= TASK DESCRIPTION =
When you transcribe the entries below, keep the wording exact and omit the pictures.

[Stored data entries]

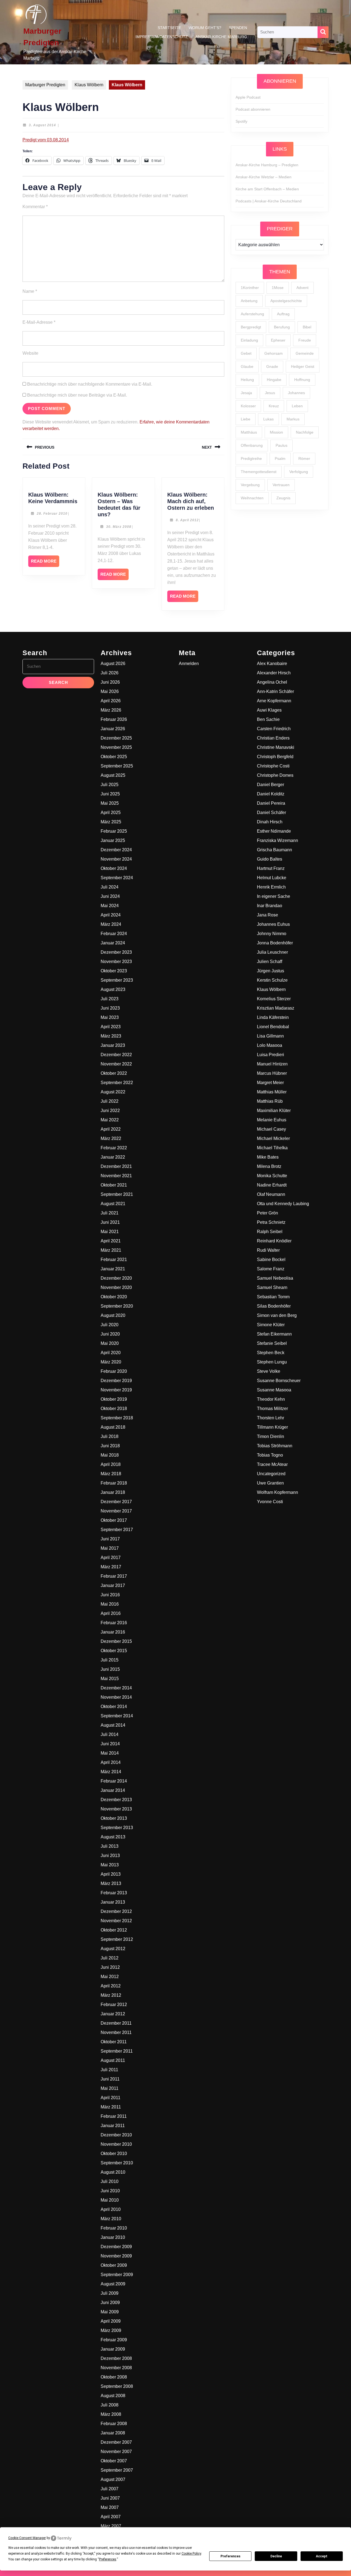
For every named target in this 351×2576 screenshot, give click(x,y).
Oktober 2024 (114, 868)
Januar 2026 (113, 728)
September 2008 (117, 2386)
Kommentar (35, 206)
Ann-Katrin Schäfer (275, 691)
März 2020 (111, 1362)
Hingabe (274, 379)
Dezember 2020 (116, 1278)
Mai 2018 (110, 1455)
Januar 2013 (113, 1902)
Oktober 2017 (114, 1520)
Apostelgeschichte (286, 301)
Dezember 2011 (116, 2023)
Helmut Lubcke (271, 877)
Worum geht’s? (205, 27)
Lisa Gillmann (270, 1036)
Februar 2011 (114, 2116)
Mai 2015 (110, 1678)
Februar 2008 (114, 2423)
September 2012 (117, 1939)
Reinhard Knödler (274, 1241)
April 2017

= ANSWER SPACE =
For every named target in this 351×2576 screenshot, give click(x,y).
Oktober 2024 (114, 868)
Januar 2026 (113, 728)
September 2008 (117, 2386)
Kommentar (35, 206)
Ann-Katrin Schäfer (275, 691)
März 2020 (111, 1362)
Hingabe (274, 379)
Dezember 2020 (116, 1278)
Mai 2018 (110, 1455)
Januar 2013 (113, 1902)
Oktober 2017 (114, 1520)
Apostelgeschichte (286, 301)
Dezember 2011 (116, 2023)
Helmut Lubcke (271, 877)
Worum geht’s? (205, 27)
Lisa Gillmann (270, 1036)
Februar 2011 (114, 2116)
Mai 2015 (110, 1678)
Februar 2008 (114, 2423)
September 2012 (117, 1939)
Reinhard Knödler (274, 1241)
April 2017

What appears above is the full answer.